Mentre il governo Draghi è alle prese con una crisi dalla difficile soluzione, in Europa si rafforzano le voci per un ritorno all’austerità nelle politiche fiscali e monetarie.
Il governo Draghi continua a essere appeso a un filo. Il presidente del Consiglio, dopo lo strappo del Movimento 5 Stelle che non ha partecipato al voto di fiducia sul dl Aiuti, domani tornerà in Parlamento. A Camera e Senato l’ex numero uno della Bce chiederà un sostegno largo e la disponibilità a continuare con lo spirito che lui considera di unità nazionale.
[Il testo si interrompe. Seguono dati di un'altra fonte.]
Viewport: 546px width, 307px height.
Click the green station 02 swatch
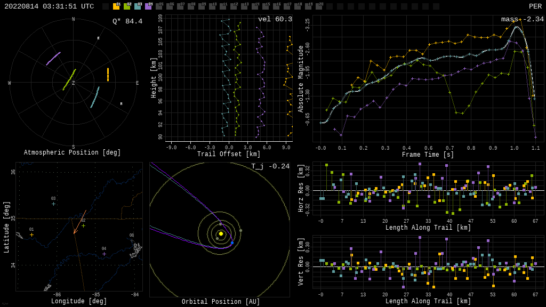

Nel frattempo, però, mentre le cancellerie europee e Washington provano a convincerlo a restare, nell’Ue gli effetti della crisi si fanno già sentire. Si moltiplicano infatti le voci che vorrebbero un ritorno all’austerity fiscale e che spingono per ridurre gli interventi della Bce sui mercati all’osso. Insomma, i famosi falchi, tra politici del Nord-Europa e rigoristi della Banca centrale europea.
Draghi contro l’austerità in Europa
Mario Draghi, seppur al vertice di un governo di larghe intese che più di una volta è apparso fragile per i contrasti in maggioranza, è stato dipinto comunque come uno dei leader dell’attuale Europa. I media internazionali hanno descritto la foto del viaggio in Ucraina di giugno, assieme al francese Emmanuel Macron e al tedesco Olaf Scholz, come la rappresentazione della nuova triade al vertice dell’Ue.
Tutti e tre, seppur partano da esperienze e posizioni politiche diverse, sono contrari alla vecchia austerità europea e hanno spinto per continuare sulla linea di investimenti comuni al livello continentale, con politiche di bilancio non troppo restrittive.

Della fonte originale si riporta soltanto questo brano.